With a shared community vision, strategic planning that prioritizes health and coordinated implementation, disaster recovery can lead to communities that are healthier, more livable places for current and future generations to grow and thrive – and better prepared for future adversities.

This is a priority because…

  • Iowans should have at least a three-day supply of food and water stored in their home, but many do not.
  • Disasters exacerbate existing health disparities while increasing health needs.  
  • With a shared healthy community vision, strategic planning that prioritizes health and coordinated implementation, disaster recovery can result in communities that are healthier, more livable places to grow and thrive while being more resilient in the face of future disasters. 

In the past 11 years, several Iowa communities have experienced 100-year floods, 500-year floods, incredibly strong tornados, and other weather impacts leading to dozens of Presidential declarations of disasters. The continuing onslaught of disasters makes it imperative that our communities plan for disaster recovery through multisectoral collaboration. 

When disasters strike, they don’t just impact individuals, they require a community-based response. It is essential to increase communication and collaboration amongst community partners, such as hospitals, law enforcement, emergency management services, religious organizations, municipal planners, and more so that recovery efforts support long-term community health and so resources can be leveraged across sectors.

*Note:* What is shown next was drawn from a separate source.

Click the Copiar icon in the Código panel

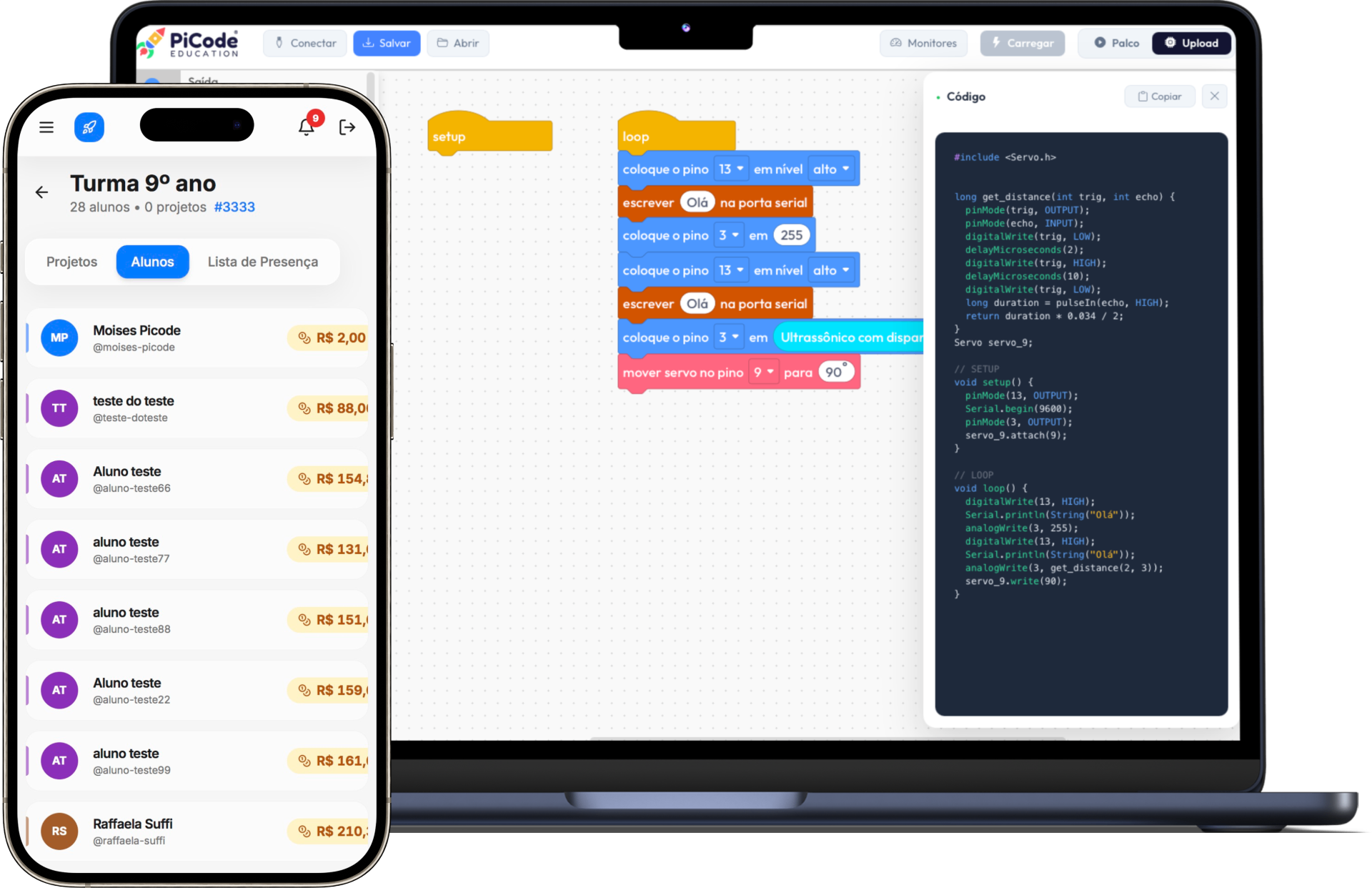[x=1142, y=96]
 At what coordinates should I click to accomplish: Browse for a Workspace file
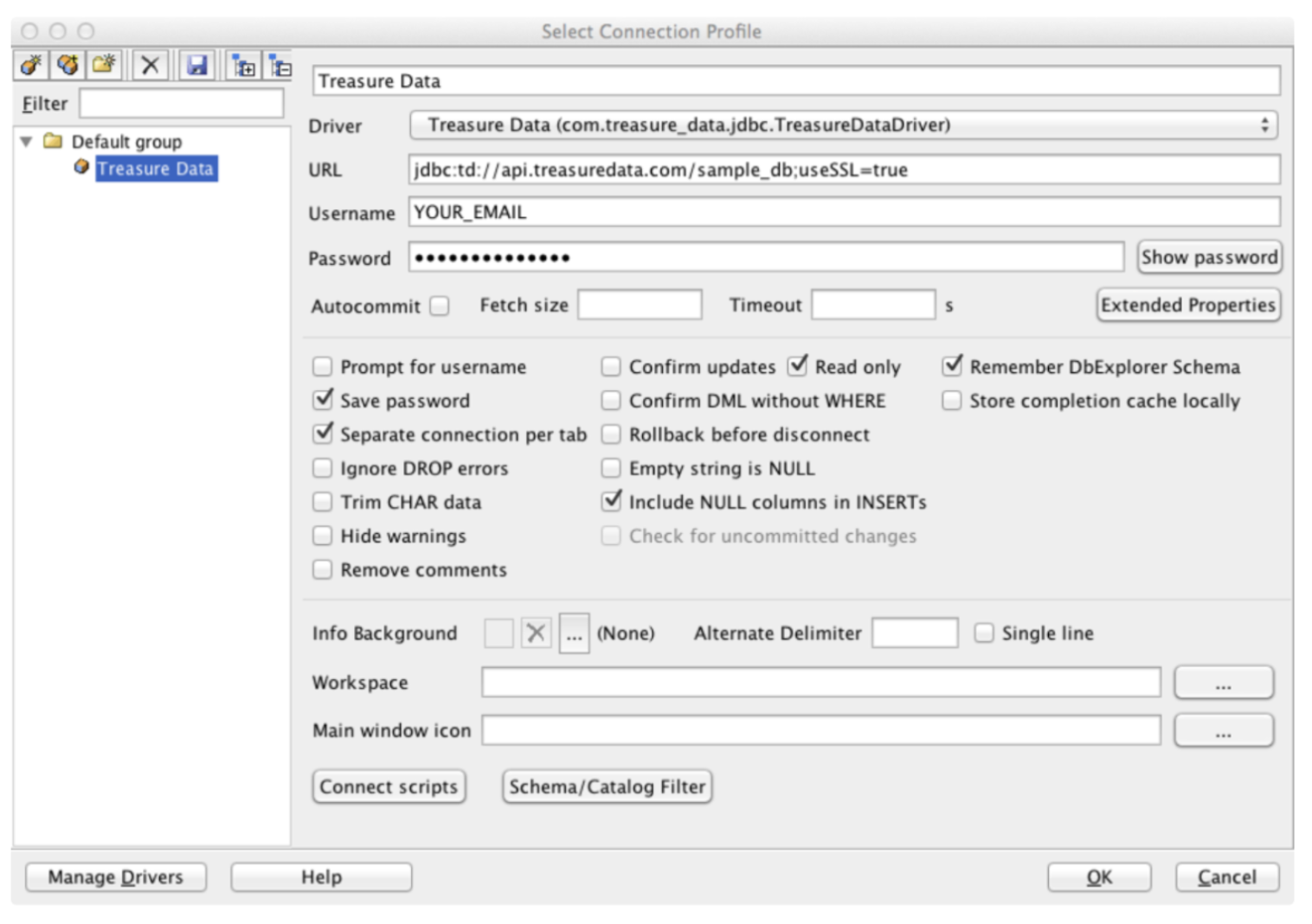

Emergency preparedness too often falls to the bottom of the list for community members who already face health disparities and increased community need; but it is these citizens who most often are the most severely impacted by the consequences of disasters. To address the needs of all community members in a disaster, public health professionals in the state need to advocate for a formal preparedness process that includes:

  • Visioning: utilize disaster recovery as an opportunity to advance a healthier, more resilient, and sustainable community
  • Assessment: conduct a community health and hazard vulnerability assessment to identify gaps between the current status and the desired state to inform goals and priorities
  • Planning: incorporate health considerations into planning and ensure decision makers understand potential health implications of their decisions
  • Implementation: use recovery resources in creative and synergistic ways so we can maximize community health outcomes through cross-jurisdictional sharing

There is an urgent need for a health in all policies (HiaP) approach to disaster planning, ensuring public health professionals, municipal leaders and community members come together to adequately plan to respond to the short- and long-term health effects of all citizens during and in the time after a disaster.